Ps. By the way, I kind of think that a man who told me that my eyes naturally water because they are dry shouldn’t expect anything but tears.

5 thoughts on “That Time You Cried at the Eye Doctors’ (On Questioning “Tough Love”)

  1. I’m totally with you on this. And seriously, there are SO MANY shitty doctors with shitty bedside manners out there. I have chronically enlarged lymph nodes that ‘enlarged’ themselves out of nowhere 3 years ago – all of a sudden they were HUGE even though I wasn’t sick.
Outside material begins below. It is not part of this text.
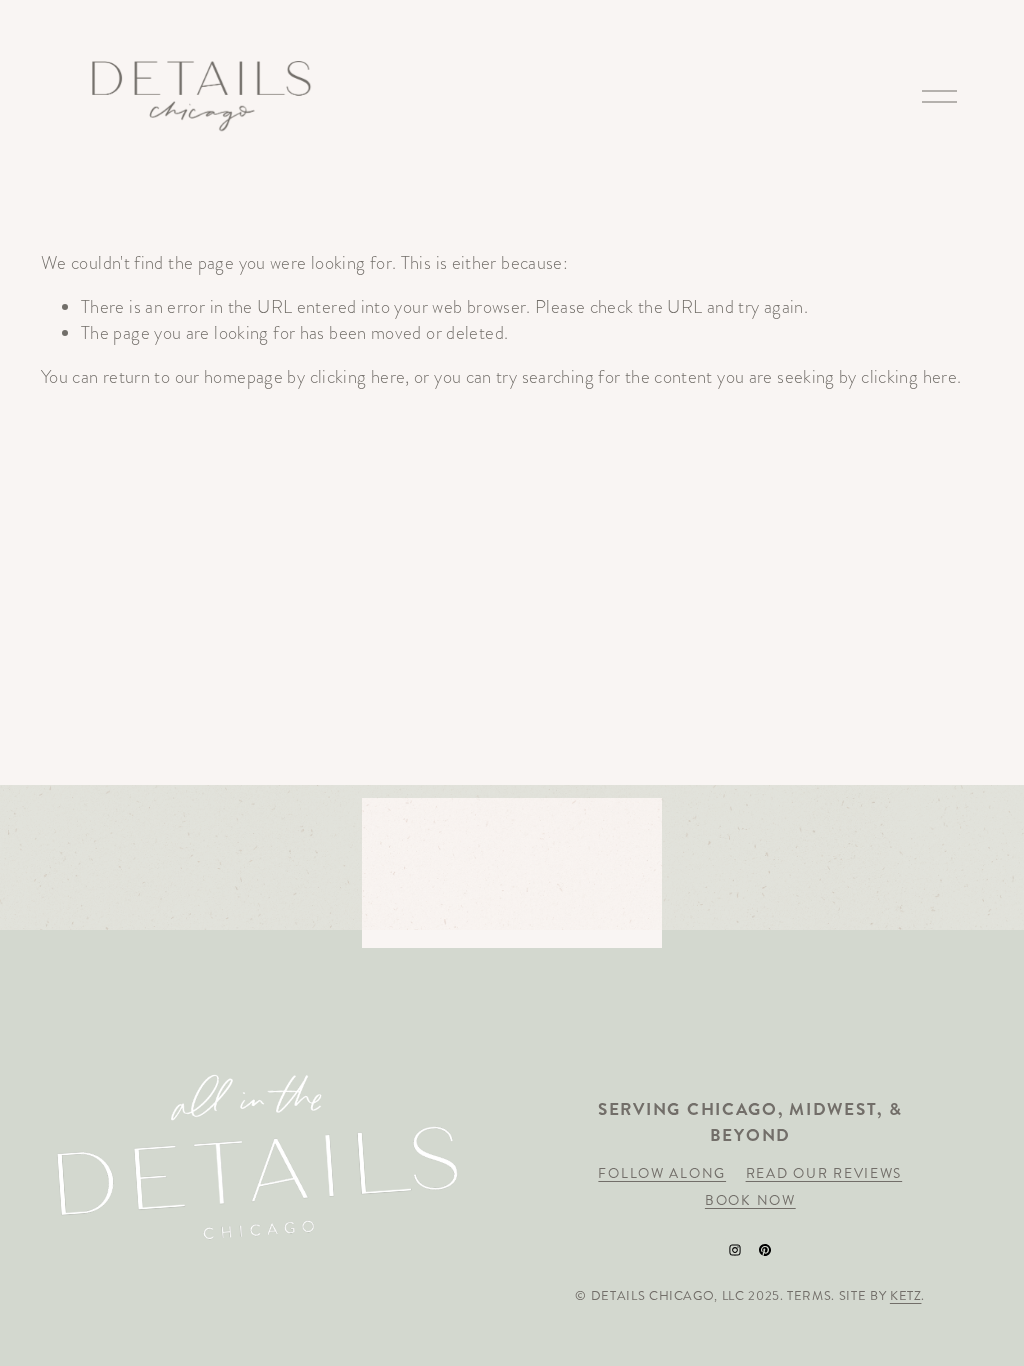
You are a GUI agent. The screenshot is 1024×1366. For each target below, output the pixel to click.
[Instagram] (735, 1250)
Naturally I was concerned and went to an ENT who literally sat there and lectured me about overreacting. Um excuse me?!?! Anyway I was SO embarrassed that I just dropped it until my GP brought it up and said *he* was concerned that it could be an indicator of cancer. (It’s not.) And I hear stories like this ALL the time working in a doctor’s office. You should write a bad review about that doc on one of the doctor-reviewing websites (vitals, rateMDs). 😉

    • Sable, I’ve been wondering what your response would be knowing that you work at a doctor’s office! I took a class on Health Communication (something I bet you would like!) and it talked about hospital bedside manner. It was really interesting to learn how patients responded best.

      In this case, I know the doctor was coming from a place of love, because while the doctor was a stranger to me, he has been treating my family for years. I think that’s why I though so much about this.